Using conditionally compiled functions in rust benchmarks - testing

Before I begin, let me note that I think there have been many related questions and answers, all of which proved useful to me. However, I couldn't find anyone who thoroughly described a method to do everything I wanted, so I thought I would document the problem and my solution and ask if there were better approaches.
Let's suppose that I have some slow--but definitely correct--code to perform a certain task that I keep in my project to test a faster implementation. For concreteness, define:
pub fn fast(x: T) -> U {
// does stuff and eventually returns a value `out`
// ...
debug_assert_eq!(out, slow(x))
out
}
#[cfg(any(test, debug_assertions))]
pub fn slow(x: T) -> U { ... }
This is all fine and good.
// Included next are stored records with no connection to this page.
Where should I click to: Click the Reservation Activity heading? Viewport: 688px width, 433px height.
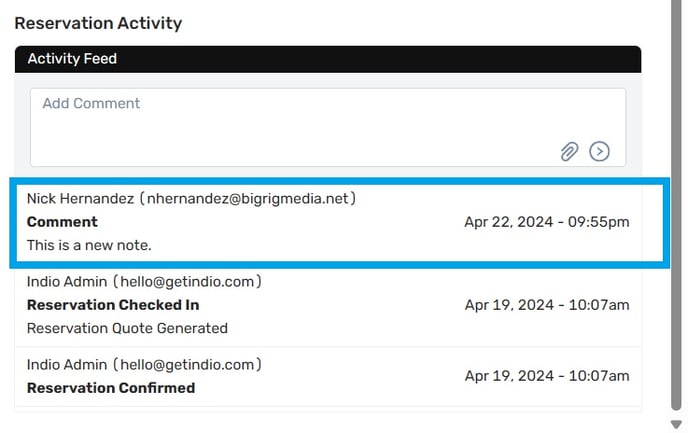click(98, 23)
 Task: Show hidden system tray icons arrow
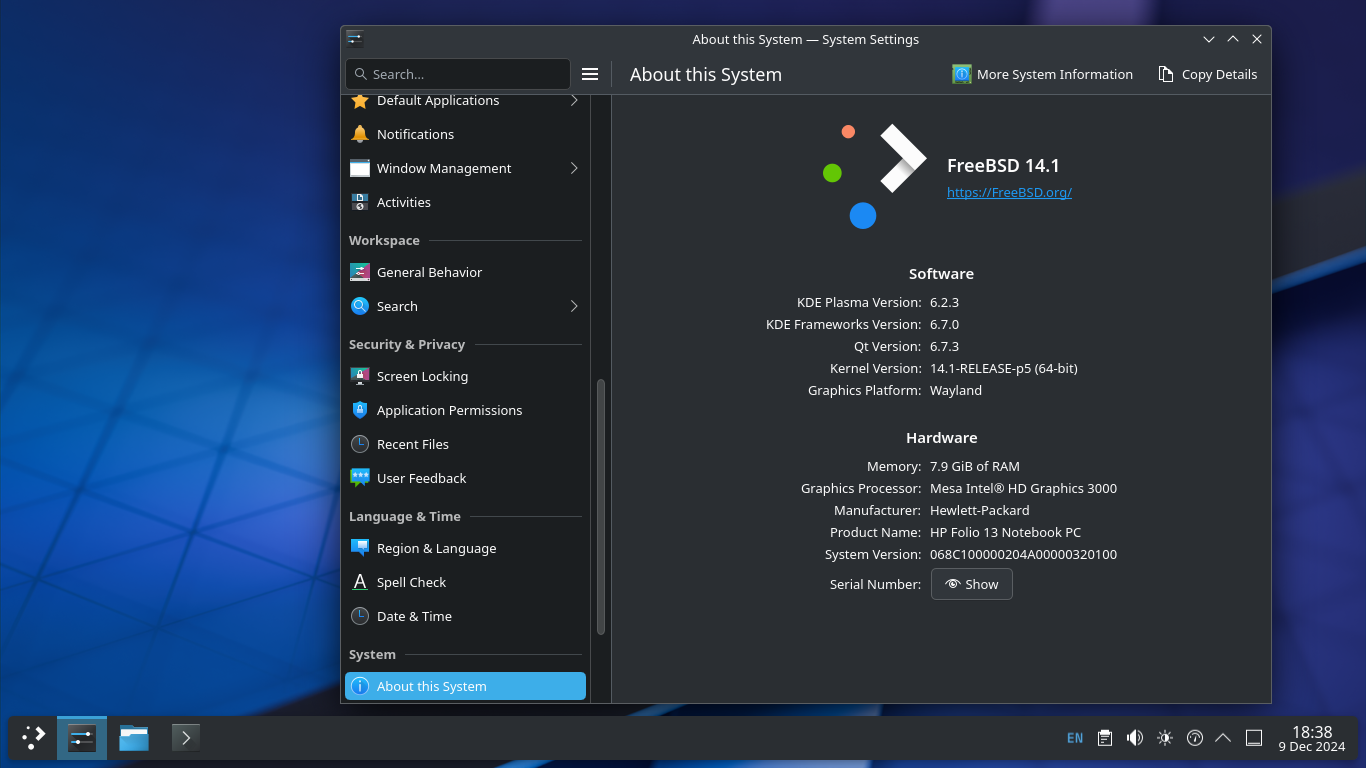tap(1223, 738)
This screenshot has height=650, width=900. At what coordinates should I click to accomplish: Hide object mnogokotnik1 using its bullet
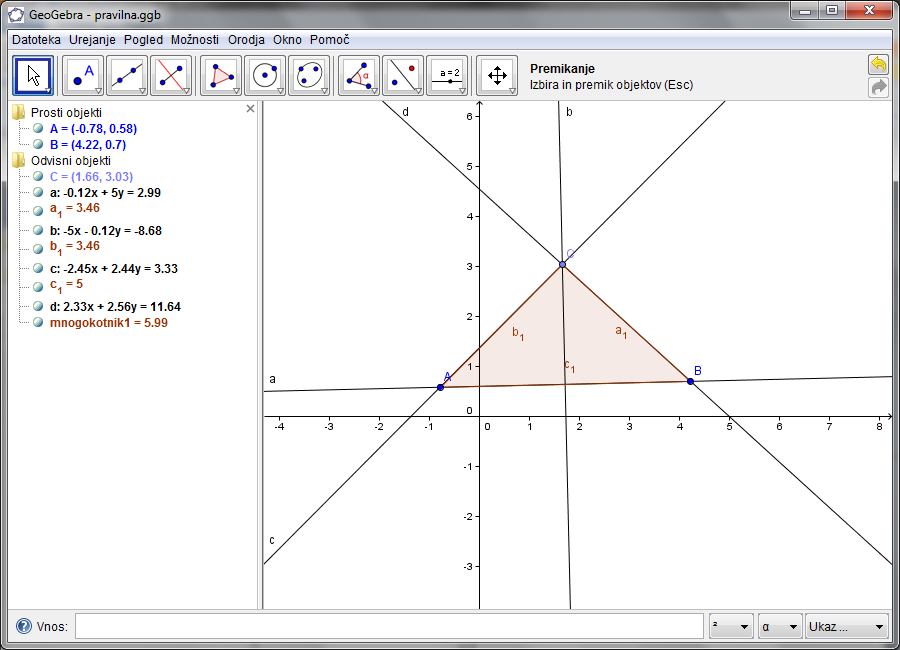(38, 323)
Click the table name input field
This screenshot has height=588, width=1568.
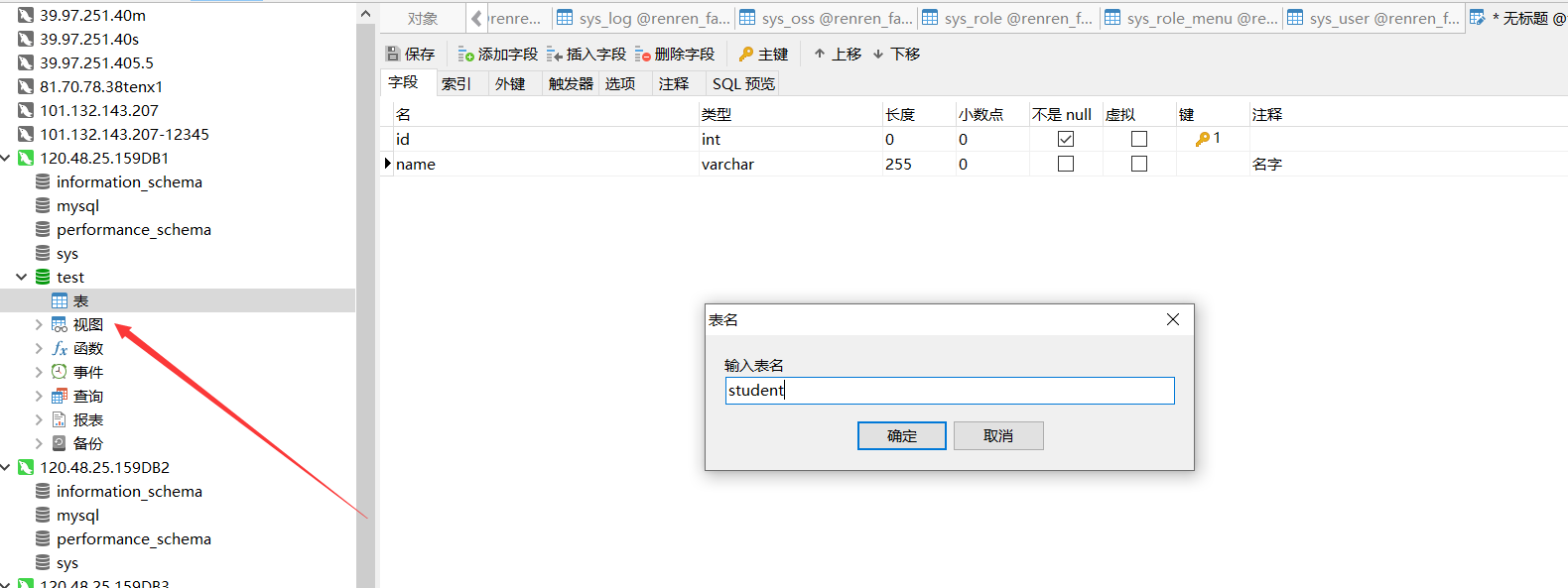click(949, 391)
However, now suppose that I would like to add some benchmarks to demonstrate how good my fast implementation is...
Attempt 1: Criterion
I think that a standard way to set up benchmarking is to put a benches/ directory in the project, add a [[bench]] to Cargo.toml with the harness disabled, and use the criterion crate. However, if I understand correctly, if we then run cargo bench, the benchmark will have to take the position of a user that cannot access crate features defined only during testing. Thus, slow will not be resolved and the command will fail.
A Quick Aside: Another thing that derailed me for a while is that I kept wanting to use bench as a cfg flag but couldn't find anything about this. As it turns out, I think that test also covers the benching case. (I think all the seasoned rustaceans will be laughing at me, but this seems like a useful thing to note for anyone in a similar situation).
Attempt 2: The Nightly Test Crate
Since the previous method didn't seem fruitful, another popular option seemed to be to use the unstable test crate. This results in a project structure that looks like:
Cargo.toml
src/
lib.rs
bench.rs
Our original file is then revised to be:
// Include the unstable feature
#![feature(test)]
pub fn fast(x: T) -> U { ... }
#[cfg(any(test, debug_assertions))]
pub fn slow(x: T) -> U { ... }
#[cfg(test)]
mod bench;
And then bench.rs should look something like:
extern crate test;
use test::Bencher;
#[bench]
fn bench_it(b: &mut Bencher) {
b.iter(|| {}) // gotta go fast
}
This seemed to do everything I wanted upon running cargo +nightly bench. However, it is also super desirable for the project to be compilable outside of testing without the use of nightly or extra feature flags. That is, I still want to be able to run cargo build and cargo test and not get yelled at for requesting unstable features on a stable channel.
Attempt 2.5: Enter Build Scripts
(Once again, each of the parts is well-documented in other questions, I'm just collecting everything here for fun). Using a bunch of other posts, I learned that we can check for nightly and conditionally enable features by way of a build script. Our project now looks like this:
Cargo.toml
build.rs
src/
lib.rs
bench.rs
And we need to add rustc_version to our [build-dependencies] in Cargo.toml. We then add the following build script:
use rustc_version::{version_meta, Channel};
fn main() {
// Set feature flags based on the detected compiler version
match version_meta().unwrap().channel {
Channel::Stable => {
println!("cargo:rustc-cfg=RUSTC_IS_STABLE");
}
Channel::Beta => {
println!("cargo:rustc-cfg=RUSTC_IS_BETA");
}
Channel::Nightly => {
println!("cargo:rustc-cfg=RUSTC_IS_NIGHTLY");
}
Channel::Dev => {
println!("cargo:rustc-cfg=RUSTC_IS_DEV");
}
}
}
Finally, if we update lib.rs to be the following:
// Include the unstable feature
#![cfg_attr(RUSTC_IS_NIGHTLY, feature(test))] // <-- Note the change here!
pub fn fast(x: T) -> U { ... }
#[cfg(any(test, debug_assertions))]
pub fn slow(x: T) -> U { ... }
#[cfg(all(RUSTC_IS_NIGHTLY, test))] // <-- Note the change here!
mod bench;
I think we get everything we want.
So... thanks for joining me on this adventure. Would appreciate commentary on whether or not this was the right approach. Also, you might ask "why keep the benchmark around once we know it's slower?" I suppose this might be fair, but perhaps the test could be changed or I'd like to prove the new implementation is faster to a third party that won't just trust me.

Related

Does Rust have hooks for early return on errors?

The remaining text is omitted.